Video: DEV CAMP | Jimmy Roy

It was also one of the ways that Roy saw the group of 41 prospects become closer as a group over the course of the week.

Take Mikhail Berdin, the Russian goaltender drafted in the sixth round of the 2016 NHL Draft.

During his first development camp, he was more reserved (as most first-time prospects are, says Roy). This year, after playing a combined 51 games between the Jaxonville IceMen and the Manitoba Moose, Berdin was a big part of the group dynamics.

"For a guy like Mikhail, the biggest difference for me is how much he's integrated into the group and how much his personality, how much the guys like him," Roy said. "The other day at breakfast, we're sitting there and he gets up and makes shakes for everybody. He's going around to every table and saying 'do you want some?' Those are the types of kids - the outgoing, the character, those kinds of things - you want from people and he has it."

Berdin's AHL season with the Moose saw him post a 0.927 save percentage in 23 games. A big part of Berdin's game is playing the puck, something that Moose coach Pascal Vincent loves.

That approval is music to Berdin's ears.

"When I played in Russia, the coaches didn't let me play the puck a lot. They wanted me to stay in the net - 'your job is to make the saves.' I talked with Pazzy and our goalie coach here and they want me to play the puck," Berdin said, adding his skills also help out the defencemen.

"I like to play the puck, but when the defence likes it too, it's really good."

Video: DEV CAMP | Mikhail Berdin

While Berdin has reached veteran status at development camp, defenceman Ville Heinola just put the finishing touches on his first camp after being drafted by the Jets 20th overall just a week ago.

"It's been a long time since I skated last. So it's good to get back on the ice," Heinola said. 

"It went really well. I think I got pretty good tips from my off-ice trainer for the summer."

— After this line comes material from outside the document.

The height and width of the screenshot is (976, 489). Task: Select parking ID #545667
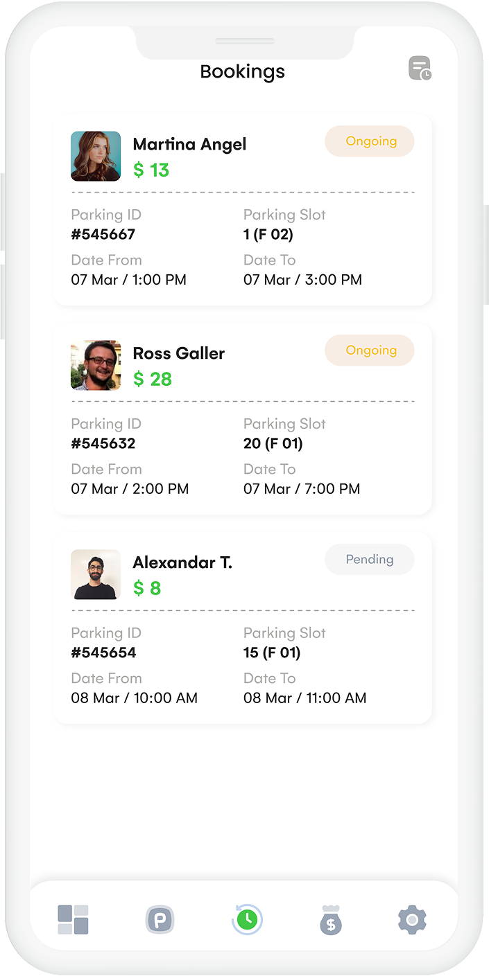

Video: DEV CAMP | Scrimmage Highlights

As much as the week was important for Heinola to get introduced to the organization, it was also important for Roy and his staff to learn about Heinola and the rest of the 2019 NHL Draft class.

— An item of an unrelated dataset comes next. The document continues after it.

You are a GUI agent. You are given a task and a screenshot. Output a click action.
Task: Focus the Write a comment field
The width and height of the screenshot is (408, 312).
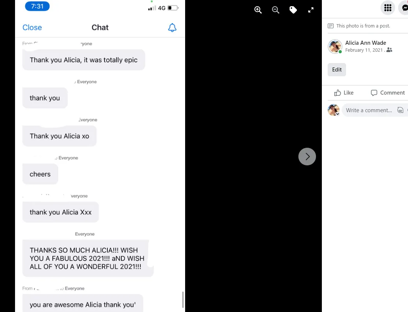(x=369, y=110)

"It's your first real initial contact with them. So to get them for a week in Winnipeg and see them on the ice and in the gym, away from the rink. The nights we go for supper and the personal settings, I think it was pretty successful," Roy said.

"It was just nice to talk to the kids and get to know them off the ice. Getting to see Henri Nikkanen on the ice and getting to see him - his skill, he's a big body, skates well, stuff like that, then talk to him off the ice and understand how good his English is, joke around, and have a bit of fun.

"All the players from Neaton, to Blaisdell, it was just good to be on the ice with them and be around them."

Video: DEV CAMP | Ville Heinola

If this week is any indication, the bond between the Finnish prospects is as strong as ever, as 

Henri Nikkanen lurked just outside his fellow Finn, Heinola, wrapped up his media scrum.

It was an indication of the relationship these young players have already, especially for Nikkanen and Heinola, who both played in the Finnish Liiga (the country's top league) last season.

"That's the one thing that's interesting with some of the players that come from Europe that are younger, they've been in professional hockey for a year or two years over there," Roy said. "It's not the college lifestyle or the junior lifestyle. They have that pro mentality as far as what the daily routine is and practice habits. When you're playing at that level against men, it's just a different mentality. So they bring that, which is a good asset to have at a young age."


After participating in the camp all week, forward Kristian Vesalainen didn't skate in the scrimmage on Friday.

Roy said the move was just a precaution and that the 20-year-old is fine.